とはいえ、ここまでの内容は入門前に聞いていたこと。この施設の知らなかった一面に気づくのは、3週間ほどしてからだ。その日、オレたち小坊主は座禅を行っていた。座禅修行では、先輩が教育係を務め、姿勢の乱れた人間の肩を棒で叩くのだが、どういうわけか、その日の教育係はまったく叩いてこなかった。いくら姿勢が悪くても背中を触るだけ。やけに優しい。

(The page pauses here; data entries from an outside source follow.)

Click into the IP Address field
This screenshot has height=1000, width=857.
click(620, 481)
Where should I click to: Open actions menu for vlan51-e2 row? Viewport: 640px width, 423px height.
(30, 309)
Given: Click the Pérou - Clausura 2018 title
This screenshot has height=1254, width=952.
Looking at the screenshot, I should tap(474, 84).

よくわからんけど、ありがたいこった。今日の座禅は楽勝だな。と安堵しながら姿勢を緩める。と、先輩は近寄ってくるや、背中を触り始めた。さわさわさわ。まるで撫で回すような触り方である。そして、彼は意味アリ気にニヤニヤ笑うと、オレの襟元に指を突っ込んできた。まさかホモ誘ってんのかっ
その一件以降、そういう目でまわりを見ると、他にも怪しい輩はけっこういた。風呂場で舐めるようにこちらの体を見てくるヤツや、そいつと一緒に仲良く便所に出かけるヤツなど。なるほど、刑務所のような特種な場所だけに、ホモがいても不思議ではない。

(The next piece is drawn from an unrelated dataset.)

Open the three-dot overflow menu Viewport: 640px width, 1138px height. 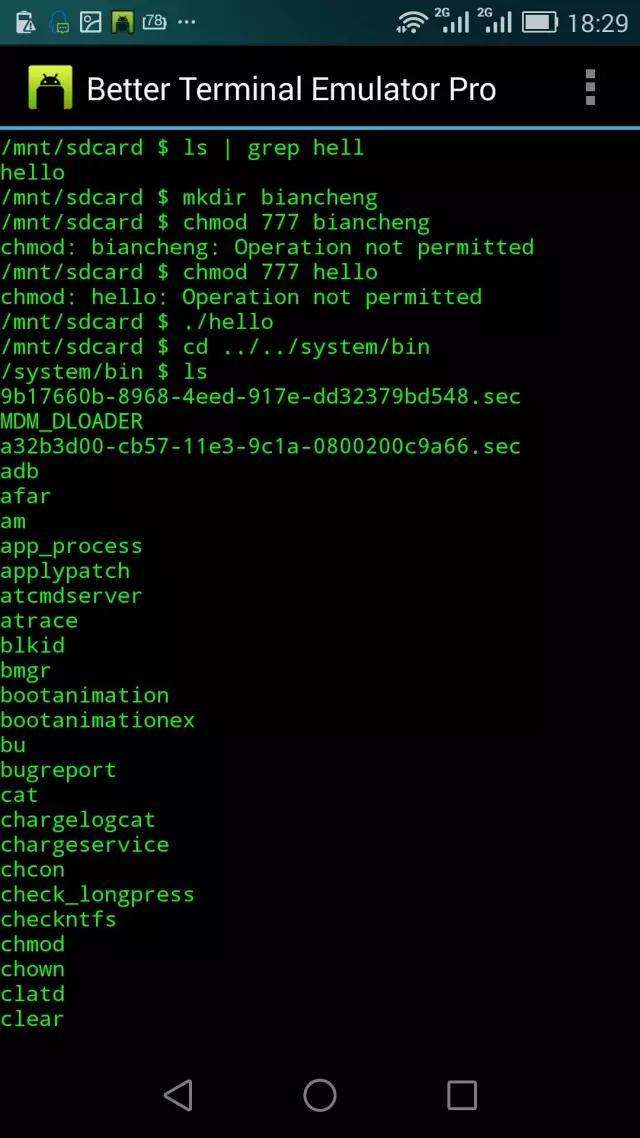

現に、まもなくして小坊主の誰それが、先輩に犯されたなんて噂も聞こえてきた。
「気持ちわるうー」「次は誰がホラれるかなっ」
「おまえ、狙われてるっぼいよね」「勘弁してくれよー」
仲間うちでの話題は、ホモネタばかりだ。そしてある日、オレは、ついにホモプレイの現場を目の当たりにする。その晩、先輩の個室の前を通りかかると、中から鼻にかかった声が聞こえてきた。
「んー。あ、んぐ、っ」ただ事ではない気配だった。
偶然にも部屋のふすまが少し開いている。恐る恐る中を覗いてみると・・先輩坊主が、顔見知りの小坊主を相手にエキサイティングしていた。互いに相手のチンコや乳首をて心不乱に舐め合っている。2人の坊主頭は、ピンクに染まって、まるで亀頭のようだ。ひえー。オレは逃げるようにその場を立ち去った。
修行生活も3カ月を過ぎると、生活にもだいぶ慣れてくる。オレたちは、夜中に道場を抜け出すことを覚えた。

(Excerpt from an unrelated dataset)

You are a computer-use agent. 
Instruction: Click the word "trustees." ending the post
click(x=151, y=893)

風俗に行ったりキャバクラに行ったり。万が一、無断外出がバレたらシャレにならないが、何とかガス抜きをしないとおかしくなってしまう。
仲間数人と無断で抜け出した夜だった。酒を飲んで帰ってきたところ、ホモ疑惑の先輩の後ろ姿を見かけた。帽子を深く被った男と一緒だ。
「アイツ何やってんだっ」「これからホリ合うんじゃねーの」
一人がさも名案のように言う。
「これから、あいつの部屋に押し掛けてやんない?」
「いいねえ。お楽しみ中を邪魔してやろうぜ」「行こう行こうー」
酒でテンションが上がっていたのだろう。すんなりと話は決まった。数十分後。足音を忍ばせて先輩の部屋へ近づくと、案の定、あえぎ声が聞こえてきた。息遣いが荒い。何をやってるんだ、このホモめ。オレは勢いよくふすまをノックした。「失礼しゃあすー」ガラッ。中では、素っ裸の先輩に、口ひげの中東系外人が覆い被さっていた。
何だこの外人は?外から連れ込んできたのかーしかも、こんなイスラム系と融合って?シルクロードかよーこの件は寺の上層部の耳に入り、当事者の先輩は破門になった。寺では箱口令が敷かれたが、人の口に戸は立てられず、業界中に噂は広まっている。